Problem requirements: Transcribe each entry in full, and leave the images out.

↓↓↓

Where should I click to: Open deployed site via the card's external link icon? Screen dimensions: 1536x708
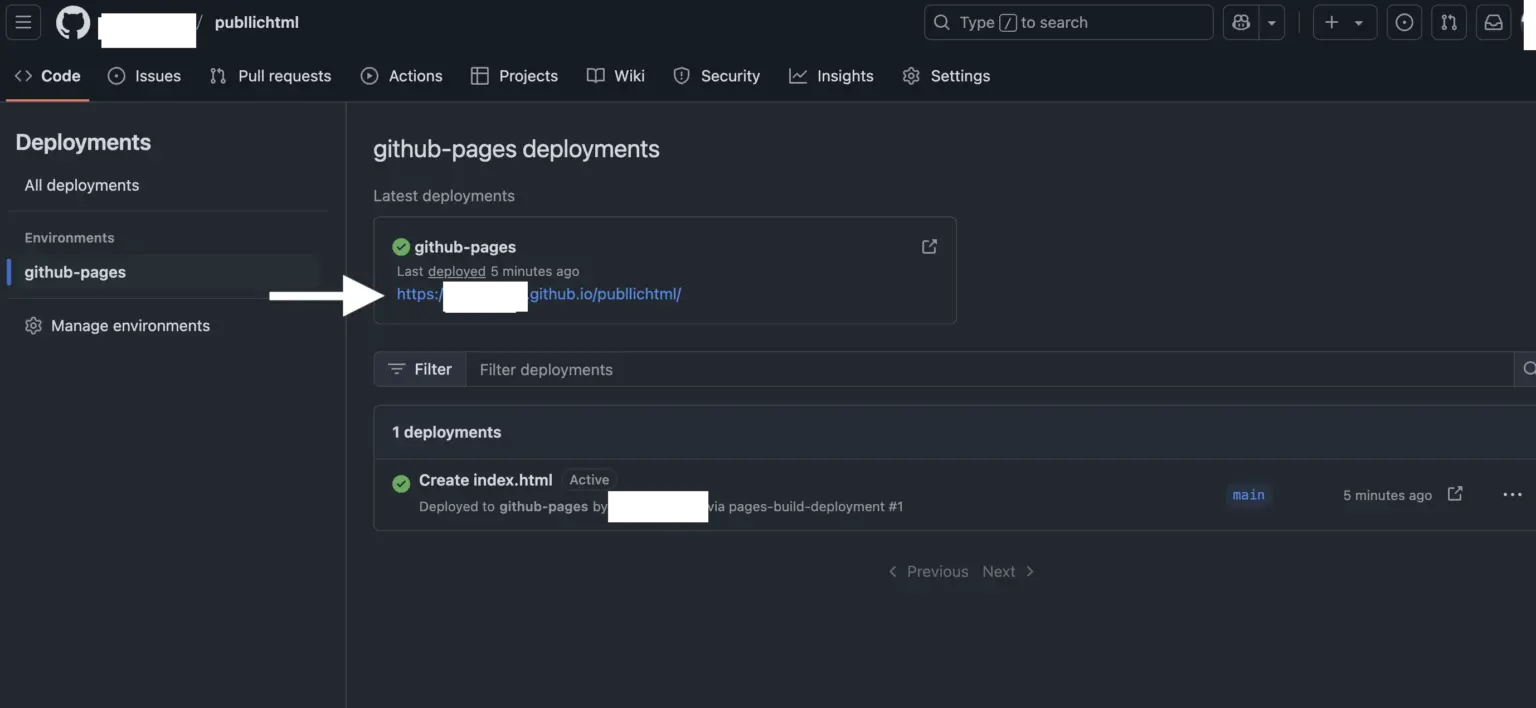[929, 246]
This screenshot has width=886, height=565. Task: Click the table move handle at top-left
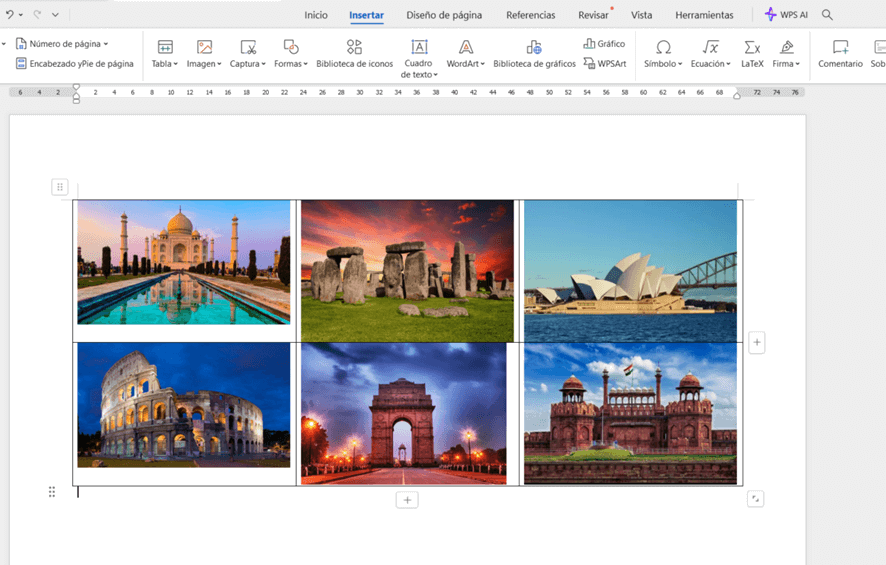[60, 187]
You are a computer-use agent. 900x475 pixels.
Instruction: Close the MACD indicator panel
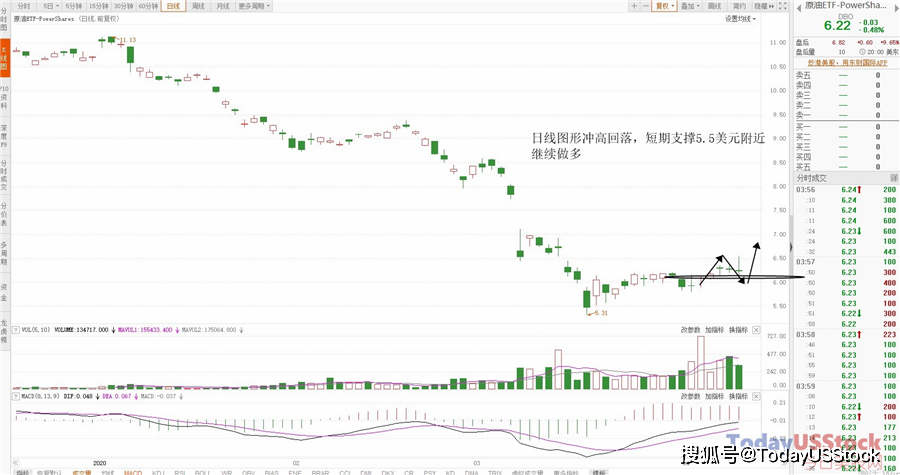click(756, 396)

↑↑↑

Result for this task:
Where should I click to: Open deployed site via the card's external link icon? Screen dimensions: 1536x708
[929, 246]
This screenshot has width=886, height=565. Task: Click the table move handle at top-left
[60, 187]
You are a computer-use agent. 900x475 pixels.
Instruction: Close the MACD indicator panel
click(756, 396)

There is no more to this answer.